> THE RECORDS
----------------

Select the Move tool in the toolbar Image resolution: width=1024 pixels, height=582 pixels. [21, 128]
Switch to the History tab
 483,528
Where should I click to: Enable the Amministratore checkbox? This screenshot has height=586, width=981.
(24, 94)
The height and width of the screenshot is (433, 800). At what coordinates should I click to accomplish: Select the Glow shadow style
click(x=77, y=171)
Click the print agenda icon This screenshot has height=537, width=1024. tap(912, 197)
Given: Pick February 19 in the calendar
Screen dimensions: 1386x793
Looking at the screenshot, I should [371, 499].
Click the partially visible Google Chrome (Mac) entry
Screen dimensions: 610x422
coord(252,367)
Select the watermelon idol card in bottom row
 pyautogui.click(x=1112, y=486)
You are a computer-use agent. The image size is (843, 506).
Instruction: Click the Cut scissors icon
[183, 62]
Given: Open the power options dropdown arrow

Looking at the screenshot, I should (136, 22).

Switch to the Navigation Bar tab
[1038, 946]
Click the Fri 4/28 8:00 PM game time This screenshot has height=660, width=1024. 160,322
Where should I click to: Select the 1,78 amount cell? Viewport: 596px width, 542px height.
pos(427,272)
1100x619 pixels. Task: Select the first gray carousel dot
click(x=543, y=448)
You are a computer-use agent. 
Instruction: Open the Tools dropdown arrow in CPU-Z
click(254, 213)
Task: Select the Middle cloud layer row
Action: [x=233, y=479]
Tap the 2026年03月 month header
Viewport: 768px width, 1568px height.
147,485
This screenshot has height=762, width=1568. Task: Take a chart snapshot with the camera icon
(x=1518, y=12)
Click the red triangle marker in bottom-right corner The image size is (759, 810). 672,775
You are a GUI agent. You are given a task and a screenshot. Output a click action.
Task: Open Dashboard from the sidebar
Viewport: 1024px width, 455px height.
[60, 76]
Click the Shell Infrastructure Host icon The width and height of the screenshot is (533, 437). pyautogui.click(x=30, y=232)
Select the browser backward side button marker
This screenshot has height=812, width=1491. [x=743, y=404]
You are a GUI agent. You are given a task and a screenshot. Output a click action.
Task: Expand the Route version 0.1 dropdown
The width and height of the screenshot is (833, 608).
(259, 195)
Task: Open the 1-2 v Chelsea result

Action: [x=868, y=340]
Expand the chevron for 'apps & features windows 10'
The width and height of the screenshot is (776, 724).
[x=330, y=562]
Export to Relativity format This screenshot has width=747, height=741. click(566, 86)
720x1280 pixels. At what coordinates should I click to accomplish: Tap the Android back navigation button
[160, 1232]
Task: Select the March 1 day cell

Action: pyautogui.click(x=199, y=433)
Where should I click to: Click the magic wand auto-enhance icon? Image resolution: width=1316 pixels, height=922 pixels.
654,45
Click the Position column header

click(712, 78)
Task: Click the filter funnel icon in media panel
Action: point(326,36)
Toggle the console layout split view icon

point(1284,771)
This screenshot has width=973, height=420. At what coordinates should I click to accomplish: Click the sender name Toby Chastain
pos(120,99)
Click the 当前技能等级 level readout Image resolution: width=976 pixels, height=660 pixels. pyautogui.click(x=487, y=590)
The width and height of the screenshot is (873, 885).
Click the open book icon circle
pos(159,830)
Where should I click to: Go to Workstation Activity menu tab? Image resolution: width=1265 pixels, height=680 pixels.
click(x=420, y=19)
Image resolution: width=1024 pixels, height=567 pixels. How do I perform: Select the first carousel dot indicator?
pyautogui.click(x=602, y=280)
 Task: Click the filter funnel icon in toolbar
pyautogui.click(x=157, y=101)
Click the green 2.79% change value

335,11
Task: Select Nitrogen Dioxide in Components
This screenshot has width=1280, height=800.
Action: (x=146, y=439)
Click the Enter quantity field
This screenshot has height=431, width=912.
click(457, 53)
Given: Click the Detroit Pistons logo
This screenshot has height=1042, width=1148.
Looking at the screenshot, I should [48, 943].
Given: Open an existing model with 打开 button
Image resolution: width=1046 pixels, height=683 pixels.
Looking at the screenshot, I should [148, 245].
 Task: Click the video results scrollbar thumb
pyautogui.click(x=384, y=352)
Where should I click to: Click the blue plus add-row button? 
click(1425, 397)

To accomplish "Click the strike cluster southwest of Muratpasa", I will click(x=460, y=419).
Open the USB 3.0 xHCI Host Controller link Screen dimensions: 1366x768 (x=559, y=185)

----------------

> TASK PROMPT
Write out the listing's lines exactly, from its first line through the line that contains "Click the red", and stop there.

> ANSWER FOR THE TASK
Select the Move tool in the toolbar Image resolution: width=1024 pixels, height=582 pixels. [21, 128]
Switch to the History tab
 483,528
Where should I click to: Enable the Amministratore checkbox? This screenshot has height=586, width=981.
(24, 94)
The height and width of the screenshot is (433, 800). At what coordinates should I click to accomplish: Select the Glow shadow style
click(x=77, y=171)
Click the print agenda icon This screenshot has height=537, width=1024. tap(912, 197)
Given: Pick February 19 in the calendar
Screen dimensions: 1386x793
Looking at the screenshot, I should [371, 499].
Click the partially visible Google Chrome (Mac) entry
Screen dimensions: 610x422
coord(252,367)
Select the watermelon idol card in bottom row
 pyautogui.click(x=1112, y=486)
You are a computer-use agent. The image size is (843, 506).
Instruction: Click the Cut scissors icon
[183, 62]
Given: Open the power options dropdown arrow

Looking at the screenshot, I should (136, 22).

Switch to the Navigation Bar tab
[1038, 946]
Click the Fri 4/28 8:00 PM game time This screenshot has height=660, width=1024. 160,322
Where should I click to: Select the 1,78 amount cell? Viewport: 596px width, 542px height.
pos(427,272)
1100x619 pixels. Task: Select the first gray carousel dot
click(x=543, y=448)
You are a computer-use agent. 
Instruction: Open the Tools dropdown arrow in CPU-Z
click(254, 213)
Task: Select the Middle cloud layer row
Action: [x=233, y=479]
Tap the 2026年03月 month header
Viewport: 768px width, 1568px height.
147,485
This screenshot has height=762, width=1568. Task: Take a chart snapshot with the camera icon
(x=1518, y=12)
Click the red triangle marker in bottom-right corner The image size is (759, 810). 672,775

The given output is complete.